Gemma requires a kinship matrix that it can estimate. The preferred option is to use centered but not scaled genotypes and to simply estimate the genotype covariance matrix. This is done by default if one is not provided. Gemma also allows binary traits to be modelled as quantitative traits (-bslmm 1) or with a probit link function (-bslmm 3). The authors suggest the former is probably better in practice in part because it mixes much better (it is also much faster). The also argue that " This approach can be justi.ed partly by recognizing the linear model as a .rst order Taylor approximation to a generalized linear model, and partly by the robustness of the linear model to model mis-speci.cation". Thus, this is what I have done for now. Here are the specific gemma commands. The phenotype is specified with -n, 1 = weight, 2 = survival.
gemma -g geno_glaTrtAc.txt -p pheno_glaTraAc.txt -bslmm 1 -n 2 -o surv_glaTrtAc -w 100000 -s 1000000
gemma -g geno_glaTrtAc.txt -p pheno_glaTraAc.txt -bslmm 1 -n 1 -o wgt_glaTrtAc -w 100000 -s 1000000
gemma -g geno_glaTrtMs.txt -p pheno_glaTraMs.txt -bslmm 1 -n 2 -o surv_glaTrtMs -w 100000 -s 1000000
gemma -g geno_glaTrtMs.txt -p pheno_glaTraMs.txt -bslmm 1 -n 1 -o wgt_glaTrtMs -w 100000 -s 1000000
gemma -g geno_slaTrtAc.txt -p pheno_slaTraAc.txt -bslmm 1 -n 2 -o surv_slaTrtAc -w 100000 -s 1000000
gemma -g geno_slaTrtAc.txt -p pheno_slaTraAc.txt -bslmm 1 -n 1 -o wgt_slaTrtAc -w 100000 -s 1000000
gemma -g geno_slaTrtMs.txt -p pheno_slaTraMs.txt -bslmm 1 -n 2 -o surv_slaTrtMs -w 100000 -s 1000000
gemma -g geno_slaTrtMs.txt -p pheno_slaTraMs.txt -bslmm 1 -n 1 -o wgt_slaTrtMs -w 100000 -s 1000000
The results are in an output directory in ~/Analyses/melGemma/. I have only begun to investigate the results and I want to run additional chains, but here are a few initial observations or thoughts:
We do a poor job estimating most parameters, in the sense that the credible intervals are quite large. This again reflects the difficulty of polygenic modelling. Interestingly, this same issue is seen even in the example data from Zhou et al's paper (note table 2, and the intervals are sd's not 95% CI's).

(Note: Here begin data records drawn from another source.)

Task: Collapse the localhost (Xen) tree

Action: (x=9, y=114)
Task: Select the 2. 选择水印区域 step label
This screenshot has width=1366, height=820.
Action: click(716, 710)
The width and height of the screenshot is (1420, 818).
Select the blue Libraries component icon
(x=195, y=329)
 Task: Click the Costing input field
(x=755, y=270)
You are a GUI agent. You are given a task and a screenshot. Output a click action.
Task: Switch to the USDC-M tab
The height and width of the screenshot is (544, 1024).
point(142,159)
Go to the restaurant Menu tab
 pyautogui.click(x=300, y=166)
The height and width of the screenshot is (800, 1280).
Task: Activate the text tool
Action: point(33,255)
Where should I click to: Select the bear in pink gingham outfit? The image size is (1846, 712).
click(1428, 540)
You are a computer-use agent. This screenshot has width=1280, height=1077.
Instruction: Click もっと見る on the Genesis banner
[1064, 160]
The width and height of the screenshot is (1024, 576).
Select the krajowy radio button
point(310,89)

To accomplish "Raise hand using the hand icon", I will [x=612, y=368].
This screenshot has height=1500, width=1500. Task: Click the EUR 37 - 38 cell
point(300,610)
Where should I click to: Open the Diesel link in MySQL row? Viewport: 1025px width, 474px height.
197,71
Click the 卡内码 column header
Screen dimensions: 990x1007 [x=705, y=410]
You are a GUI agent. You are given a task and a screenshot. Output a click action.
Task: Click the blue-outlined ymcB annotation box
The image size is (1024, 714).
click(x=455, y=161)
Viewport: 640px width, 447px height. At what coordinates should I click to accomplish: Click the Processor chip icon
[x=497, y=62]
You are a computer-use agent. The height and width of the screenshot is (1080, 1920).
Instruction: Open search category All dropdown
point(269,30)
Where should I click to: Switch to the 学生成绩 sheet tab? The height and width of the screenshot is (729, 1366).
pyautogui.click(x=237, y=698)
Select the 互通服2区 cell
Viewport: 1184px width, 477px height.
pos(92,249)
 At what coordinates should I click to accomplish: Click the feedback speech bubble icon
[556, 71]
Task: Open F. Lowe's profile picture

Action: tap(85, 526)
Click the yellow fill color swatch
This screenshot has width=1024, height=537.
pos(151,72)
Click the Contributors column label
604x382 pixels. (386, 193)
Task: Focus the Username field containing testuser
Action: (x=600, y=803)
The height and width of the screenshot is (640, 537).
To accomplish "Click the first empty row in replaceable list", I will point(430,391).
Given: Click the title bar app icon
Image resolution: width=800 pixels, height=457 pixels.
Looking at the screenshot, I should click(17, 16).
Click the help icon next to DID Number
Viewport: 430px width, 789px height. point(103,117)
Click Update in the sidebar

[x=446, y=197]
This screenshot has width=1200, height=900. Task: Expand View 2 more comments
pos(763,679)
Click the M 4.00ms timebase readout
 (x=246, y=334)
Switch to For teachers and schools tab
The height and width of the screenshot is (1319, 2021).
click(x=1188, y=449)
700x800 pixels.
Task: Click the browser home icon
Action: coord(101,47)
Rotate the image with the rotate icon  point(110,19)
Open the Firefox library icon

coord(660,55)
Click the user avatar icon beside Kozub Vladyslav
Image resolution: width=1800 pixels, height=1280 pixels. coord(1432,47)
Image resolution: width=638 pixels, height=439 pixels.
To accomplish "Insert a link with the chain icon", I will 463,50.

Interestingly, we see the clearest signal that we are explaining some of the trait variation for survival when individuals are reared on their natal host plant (particularly SLA on Ac). Here we estimate PVE = 0.844 (0.73-0.90) with 18 (13-23) SNVs contributing sparse effects. This is pretty cool. There are individual SNPs with large posterior inclusion probabilities (15 > 0.5, 6 = 1.0). I looked at one of these and it appears that the few individuals that died included a greater number of heterozygotes than expected. This does not appear to be driven by variation in coverage, but I need to watch out for this!
The PVE for binary traits is on the observed scale. One can also consider a latent scale. The latent scale model posits a continuous character with a threshold response. Individuals with continuous character values greater than t exhibit the response phenotype. You can convert PVE from the observed to latent as PVE_latent = PVE_observed * K (1 - K)/z^2, where K is the proportion of individuals with case phenotype (or one minus this if it is greater than 0.5), t is the value of a standard normal distribution at the Kth quantile (use qnorm(K)), and z is the density of the standard normal distribution at value t (use dnorm(t)). This is described in more detail by Lee et al. 2011 (see figure 1) and in supplemental text 3 from Zhou et al. I tried this with PVE for survival for SLA on Ac but obtained a value greater than 1. For now I will work on the observed scale.
Next I want to run a second chain for each analysis.